1) Get yourself a small bottle of methyl hydrate and a toothbrush. The flux residue in the solder often leaves a buildup around solder joints that can make it difficult to detect unintended solder bridges by visual inspection. The methyl hydrate will quickly dissolve the flux residue and get it out of the way. I find this particularly handy when working on boards with cramped connections...and pad-per-hole boards are a prime candidate.
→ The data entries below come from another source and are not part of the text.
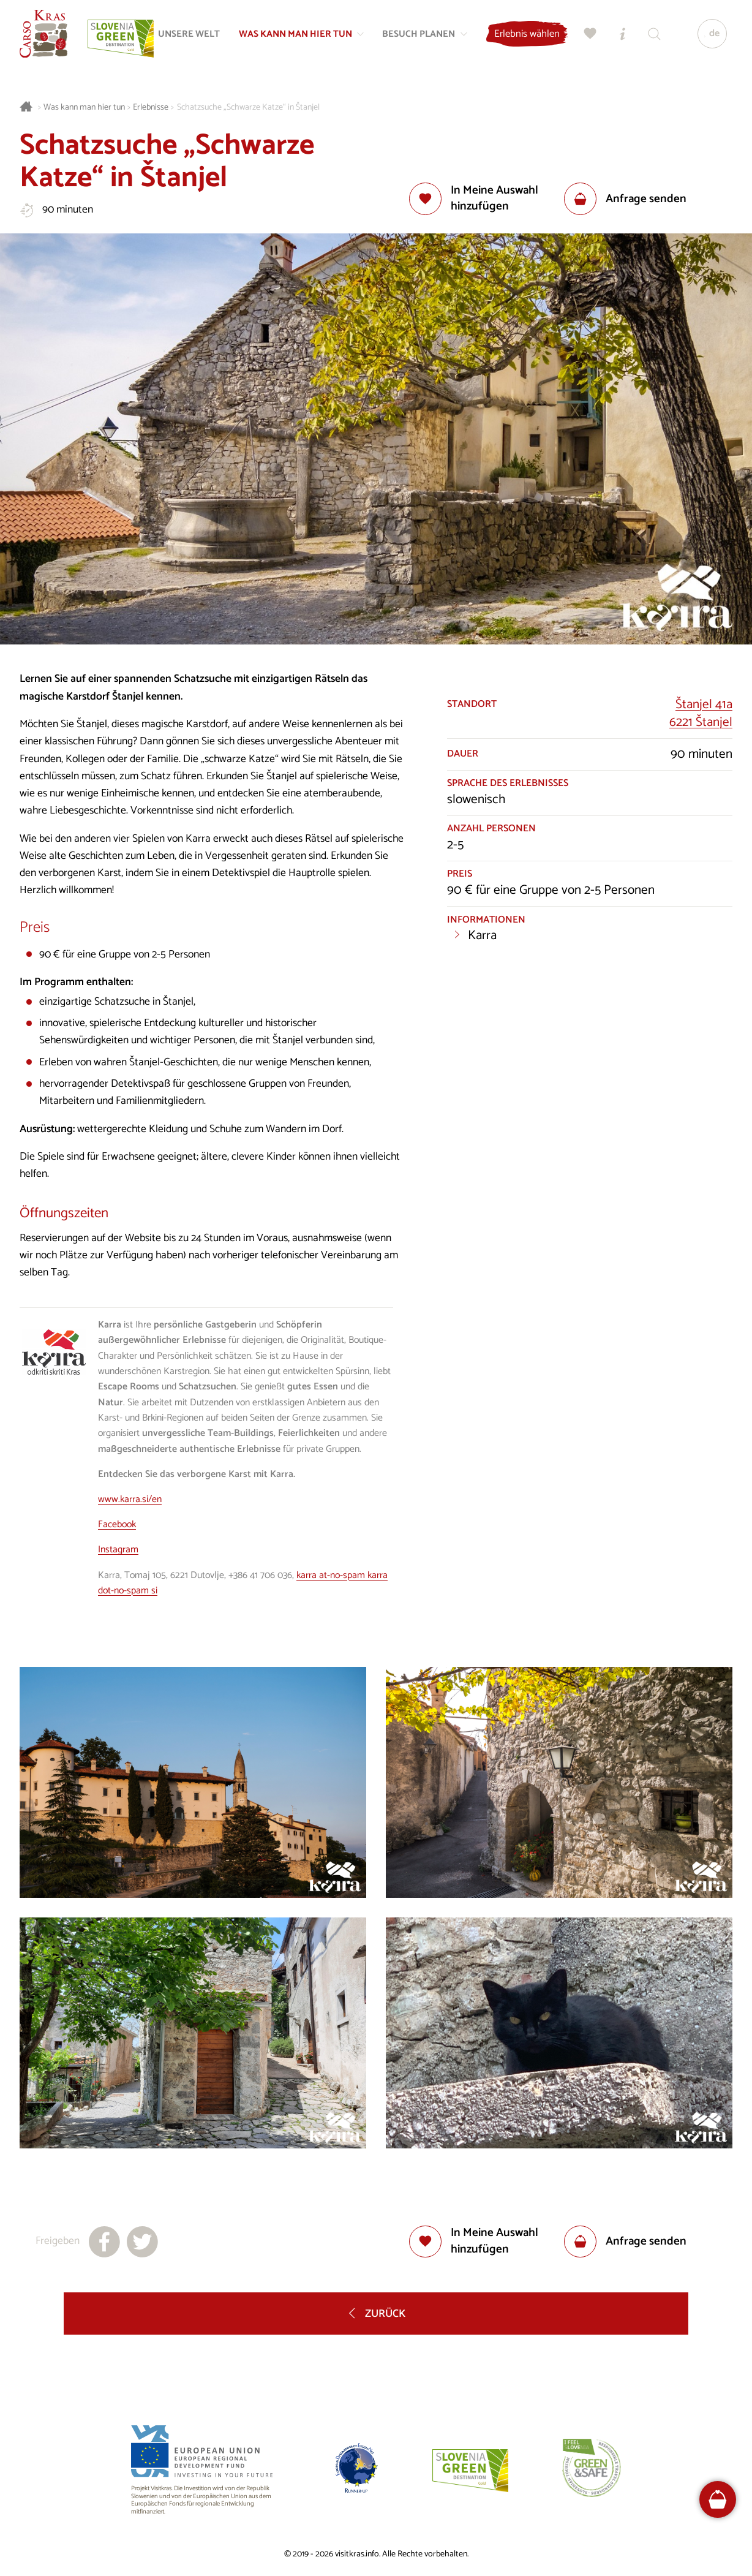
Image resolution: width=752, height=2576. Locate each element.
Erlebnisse (150, 107)
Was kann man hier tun (84, 107)
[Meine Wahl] (590, 34)
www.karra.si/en (130, 1500)
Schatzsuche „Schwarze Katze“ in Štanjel (248, 107)
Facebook (117, 1525)
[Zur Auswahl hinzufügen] (486, 199)
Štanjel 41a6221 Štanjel (700, 713)
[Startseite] (44, 34)
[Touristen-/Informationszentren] (621, 34)
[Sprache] (711, 34)
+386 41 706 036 (260, 1576)
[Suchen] (653, 34)
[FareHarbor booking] (718, 2499)
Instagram (118, 1550)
2) Get yourself some heatshrink tubing that will fit around pot, switch, and jack lugs. "I don't understand. It worked before I boxed it up." is a very common complaint/frustration. There are many reasons why a working board goes AWOL upon installation, but some common reasons are that the wire fractures around solder joints in the twisting and turning of installation, or that a pot lug is shorting out against something (usually because the pot turned during the tightening of the outside nut). A small length of heatshrink around the solder joint on the lug provides strain relief for the wire to reduce strain-related fracture, and also insulates the lug should it butt up against something else during installation. The only downside is that (as I once again found out the other day), if you apply too much stress to a wire/lug joint it can still fracture but the heatshrinkcovers it up and holds the broken wire seemingly in place. So, it is a recommended practice, but there are limits to its miraculousness.

Nice build, though.


----------